## TASK INSTRUCTIONS
Copy out the listing below, keeping every character as is.

## EXERCISE MATERIAL
******
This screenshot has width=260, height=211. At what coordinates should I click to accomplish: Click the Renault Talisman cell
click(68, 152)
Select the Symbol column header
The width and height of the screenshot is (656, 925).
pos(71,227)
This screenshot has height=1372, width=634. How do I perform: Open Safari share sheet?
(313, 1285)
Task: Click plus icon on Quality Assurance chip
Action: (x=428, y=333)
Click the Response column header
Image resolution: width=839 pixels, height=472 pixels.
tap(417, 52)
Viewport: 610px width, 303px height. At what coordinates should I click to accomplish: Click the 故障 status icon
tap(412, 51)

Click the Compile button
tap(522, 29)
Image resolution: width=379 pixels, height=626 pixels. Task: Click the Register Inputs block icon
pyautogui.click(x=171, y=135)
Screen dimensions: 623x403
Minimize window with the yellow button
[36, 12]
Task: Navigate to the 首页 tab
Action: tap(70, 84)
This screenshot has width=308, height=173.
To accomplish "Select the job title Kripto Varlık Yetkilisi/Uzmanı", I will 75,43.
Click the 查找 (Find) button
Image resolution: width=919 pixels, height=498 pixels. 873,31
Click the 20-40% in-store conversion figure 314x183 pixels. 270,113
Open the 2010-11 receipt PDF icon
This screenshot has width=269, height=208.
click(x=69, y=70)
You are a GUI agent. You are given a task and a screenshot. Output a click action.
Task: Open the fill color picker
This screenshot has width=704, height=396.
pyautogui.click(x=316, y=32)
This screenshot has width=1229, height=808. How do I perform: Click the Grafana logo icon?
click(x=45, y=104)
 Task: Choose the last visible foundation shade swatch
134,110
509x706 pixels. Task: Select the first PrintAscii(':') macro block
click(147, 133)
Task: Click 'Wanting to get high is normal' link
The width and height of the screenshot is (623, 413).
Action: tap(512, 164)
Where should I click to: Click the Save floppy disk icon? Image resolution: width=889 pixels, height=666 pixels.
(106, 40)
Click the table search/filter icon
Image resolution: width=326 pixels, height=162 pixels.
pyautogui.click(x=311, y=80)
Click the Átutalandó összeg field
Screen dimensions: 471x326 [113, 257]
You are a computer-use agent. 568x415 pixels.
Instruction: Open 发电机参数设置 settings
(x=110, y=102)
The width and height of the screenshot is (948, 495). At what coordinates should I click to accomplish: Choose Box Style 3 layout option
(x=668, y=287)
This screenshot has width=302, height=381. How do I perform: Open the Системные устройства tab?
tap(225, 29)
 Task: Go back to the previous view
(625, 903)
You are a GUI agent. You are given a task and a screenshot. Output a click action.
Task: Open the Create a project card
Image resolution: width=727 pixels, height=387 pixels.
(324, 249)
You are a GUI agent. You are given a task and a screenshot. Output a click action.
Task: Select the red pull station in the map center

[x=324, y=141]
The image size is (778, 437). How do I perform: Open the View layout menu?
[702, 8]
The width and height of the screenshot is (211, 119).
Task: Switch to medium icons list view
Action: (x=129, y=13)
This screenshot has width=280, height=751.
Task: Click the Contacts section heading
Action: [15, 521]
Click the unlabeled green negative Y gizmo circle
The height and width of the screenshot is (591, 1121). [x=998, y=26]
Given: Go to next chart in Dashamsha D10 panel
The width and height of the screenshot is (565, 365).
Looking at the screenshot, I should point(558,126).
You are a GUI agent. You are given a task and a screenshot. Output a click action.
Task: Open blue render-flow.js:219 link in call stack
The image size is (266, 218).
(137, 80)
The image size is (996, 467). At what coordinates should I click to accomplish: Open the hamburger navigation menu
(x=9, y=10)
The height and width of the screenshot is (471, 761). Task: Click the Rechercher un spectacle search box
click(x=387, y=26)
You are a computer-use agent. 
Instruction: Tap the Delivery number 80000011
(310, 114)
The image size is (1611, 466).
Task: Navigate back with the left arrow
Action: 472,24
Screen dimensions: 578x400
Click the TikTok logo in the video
******
## RESULT FOR THIS TASK
This screenshot has width=260, height=211. At what coordinates should I click to accomplish: Click the Renault Talisman cell
click(68, 152)
Select the Symbol column header
The width and height of the screenshot is (656, 925).
pos(71,227)
This screenshot has height=1372, width=634. How do I perform: Open Safari share sheet?
(313, 1285)
Task: Click plus icon on Quality Assurance chip
Action: (x=428, y=333)
Click the Response column header
Image resolution: width=839 pixels, height=472 pixels.
tap(417, 52)
Viewport: 610px width, 303px height. At what coordinates should I click to accomplish: Click the 故障 status icon
tap(412, 51)

Click the Compile button
tap(522, 29)
Image resolution: width=379 pixels, height=626 pixels. Task: Click the Register Inputs block icon
pyautogui.click(x=171, y=135)
Screen dimensions: 623x403
Minimize window with the yellow button
[36, 12]
Task: Navigate to the 首页 tab
Action: tap(70, 84)
This screenshot has width=308, height=173.
To accomplish "Select the job title Kripto Varlık Yetkilisi/Uzmanı", I will 75,43.
Click the 查找 (Find) button
Image resolution: width=919 pixels, height=498 pixels. 873,31
Click the 20-40% in-store conversion figure 314x183 pixels. 270,113
Open the 2010-11 receipt PDF icon
This screenshot has width=269, height=208.
click(x=69, y=70)
You are a GUI agent. You are given a task and a screenshot. Output a click action.
Task: Open the fill color picker
This screenshot has width=704, height=396.
pyautogui.click(x=316, y=32)
This screenshot has width=1229, height=808. How do I perform: Click the Grafana logo icon?
click(x=45, y=104)
 Task: Choose the last visible foundation shade swatch
134,110
509x706 pixels. Task: Select the first PrintAscii(':') macro block
click(147, 133)
Task: Click 'Wanting to get high is normal' link
The width and height of the screenshot is (623, 413).
Action: tap(512, 164)
Where should I click to: Click the Save floppy disk icon? Image resolution: width=889 pixels, height=666 pixels.
(106, 40)
Click the table search/filter icon
Image resolution: width=326 pixels, height=162 pixels.
pyautogui.click(x=311, y=80)
Click the Átutalandó összeg field
Screen dimensions: 471x326 [113, 257]
You are a computer-use agent. 568x415 pixels.
Instruction: Open 发电机参数设置 settings
(x=110, y=102)
The width and height of the screenshot is (948, 495). At what coordinates should I click to accomplish: Choose Box Style 3 layout option
(x=668, y=287)
This screenshot has width=302, height=381. How do I perform: Open the Системные устройства tab?
tap(225, 29)
 Task: Go back to the previous view
(625, 903)
You are a GUI agent. You are given a task and a screenshot. Output a click action.
Task: Open the Create a project card
Image resolution: width=727 pixels, height=387 pixels.
(324, 249)
You are a GUI agent. You are given a task and a screenshot. Output a click action.
Task: Select the red pull station in the map center

[x=324, y=141]
The image size is (778, 437). How do I perform: Open the View layout menu?
[702, 8]
The width and height of the screenshot is (211, 119).
Task: Switch to medium icons list view
Action: (x=129, y=13)
This screenshot has width=280, height=751.
Task: Click the Contacts section heading
Action: [15, 521]
Click the unlabeled green negative Y gizmo circle
The height and width of the screenshot is (591, 1121). [x=998, y=26]
Given: Go to next chart in Dashamsha D10 panel
The width and height of the screenshot is (565, 365).
Looking at the screenshot, I should point(558,126).
You are a GUI agent. You are given a task and a screenshot. Output a click action.
Task: Open blue render-flow.js:219 link in call stack
The image size is (266, 218).
(137, 80)
The image size is (996, 467). At what coordinates should I click to accomplish: Open the hamburger navigation menu
(x=9, y=10)
The height and width of the screenshot is (471, 761). Task: Click the Rechercher un spectacle search box
click(x=387, y=26)
You are a computer-use agent. 
Instruction: Tap the Delivery number 80000011
(310, 114)
The image size is (1611, 466).
Task: Navigate back with the left arrow
Action: 472,24
Screen dimensions: 578x400
Click the TikTok logo in the video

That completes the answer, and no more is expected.